That sounds like perjury... did they really just lie to the court? Or were they just not competent enough to realize loss of transactionality can affect this? In the latter case it sure sounds like maybe courts should ask for the actual data (e.g. bug tickets) and have an independent expert assess them?
The actual bug tickets etc are public. There is a report that's been published into what happened that goes into a lot of detail on each individual failure. In most cases they figured out what was wrong. The requirements for the system was kind of a programmers worst nightmare tbh - they needed a very complex and frequently changing database app to be usable offline, so they had to implement a lot of sync and conflict reconciliation logic that frequently turned out to be buggy or have race conditions.
They also had incredibly awkward bugs like "the touch screen hardware we deployed had a bad manufacturing batch that caused a subset to start submitting random button presses 12 months after deployment". It took them a while to realize that the actions weren't genuinely being made by the post masters, etc.

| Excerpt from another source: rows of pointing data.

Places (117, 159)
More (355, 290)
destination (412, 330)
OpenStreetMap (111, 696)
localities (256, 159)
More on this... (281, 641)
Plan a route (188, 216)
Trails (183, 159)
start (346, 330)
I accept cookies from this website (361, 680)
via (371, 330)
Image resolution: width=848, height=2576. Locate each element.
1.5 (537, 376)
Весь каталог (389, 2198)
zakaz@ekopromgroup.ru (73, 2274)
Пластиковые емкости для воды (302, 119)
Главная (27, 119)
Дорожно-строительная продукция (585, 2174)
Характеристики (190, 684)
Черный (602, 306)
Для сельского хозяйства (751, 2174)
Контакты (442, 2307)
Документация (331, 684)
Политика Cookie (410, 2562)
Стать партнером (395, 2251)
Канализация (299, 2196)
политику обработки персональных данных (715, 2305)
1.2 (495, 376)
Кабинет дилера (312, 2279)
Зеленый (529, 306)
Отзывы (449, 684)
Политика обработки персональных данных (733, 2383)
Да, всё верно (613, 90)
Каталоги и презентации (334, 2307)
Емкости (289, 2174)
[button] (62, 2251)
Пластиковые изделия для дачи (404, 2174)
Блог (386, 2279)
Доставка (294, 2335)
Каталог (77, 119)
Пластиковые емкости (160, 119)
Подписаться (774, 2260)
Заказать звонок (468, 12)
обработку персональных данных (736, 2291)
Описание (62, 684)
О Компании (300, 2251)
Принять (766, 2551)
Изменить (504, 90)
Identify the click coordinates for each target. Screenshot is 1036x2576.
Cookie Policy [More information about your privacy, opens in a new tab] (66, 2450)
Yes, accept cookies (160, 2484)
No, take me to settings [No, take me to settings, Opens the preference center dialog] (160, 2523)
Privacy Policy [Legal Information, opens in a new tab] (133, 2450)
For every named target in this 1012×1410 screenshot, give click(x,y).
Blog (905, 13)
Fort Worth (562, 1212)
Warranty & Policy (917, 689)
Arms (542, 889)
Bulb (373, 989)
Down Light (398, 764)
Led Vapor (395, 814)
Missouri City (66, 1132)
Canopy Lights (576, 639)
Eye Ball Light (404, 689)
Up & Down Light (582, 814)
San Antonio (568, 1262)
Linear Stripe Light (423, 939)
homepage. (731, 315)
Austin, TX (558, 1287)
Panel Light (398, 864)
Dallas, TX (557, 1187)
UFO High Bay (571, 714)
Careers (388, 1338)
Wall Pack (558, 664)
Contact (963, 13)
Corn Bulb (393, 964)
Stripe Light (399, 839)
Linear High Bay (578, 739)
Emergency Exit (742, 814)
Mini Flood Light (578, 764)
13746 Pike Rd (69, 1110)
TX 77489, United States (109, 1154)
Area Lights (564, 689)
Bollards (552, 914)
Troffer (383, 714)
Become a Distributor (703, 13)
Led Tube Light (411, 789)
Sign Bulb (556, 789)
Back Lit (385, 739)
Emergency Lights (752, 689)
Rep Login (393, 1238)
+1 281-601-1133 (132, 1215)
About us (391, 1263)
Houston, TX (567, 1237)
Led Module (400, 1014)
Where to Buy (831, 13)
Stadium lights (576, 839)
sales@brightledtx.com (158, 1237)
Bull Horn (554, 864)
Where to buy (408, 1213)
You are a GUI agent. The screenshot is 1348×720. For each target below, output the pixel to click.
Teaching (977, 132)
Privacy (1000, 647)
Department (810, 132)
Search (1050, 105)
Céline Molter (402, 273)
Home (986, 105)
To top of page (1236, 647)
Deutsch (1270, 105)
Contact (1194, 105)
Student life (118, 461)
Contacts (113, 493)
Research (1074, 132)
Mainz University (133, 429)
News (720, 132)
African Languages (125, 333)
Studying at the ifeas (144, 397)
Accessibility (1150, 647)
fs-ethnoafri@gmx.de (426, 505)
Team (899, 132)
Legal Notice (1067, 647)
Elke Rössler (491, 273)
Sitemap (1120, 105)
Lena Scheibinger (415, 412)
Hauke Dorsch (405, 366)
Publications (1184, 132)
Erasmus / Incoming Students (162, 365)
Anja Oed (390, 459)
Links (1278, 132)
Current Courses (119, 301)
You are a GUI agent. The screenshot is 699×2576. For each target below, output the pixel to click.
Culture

And yeah, iirc they lied to the court. Courts are supposed to anticipate this of course, but unfortunately defense teams near universally didn't push them on this or try to uncover their lies. Like I said, our culture has a severe problem with assuming experts are always honest and trustworthy. It's a totally flawed assumption and it resulted in hundreds of lives being destroyed in this case, but literally, nobody in the legal system including the defense really tried to probe whether the software really did work as the authors said it did. They just accepted the assurances made that it was perfect.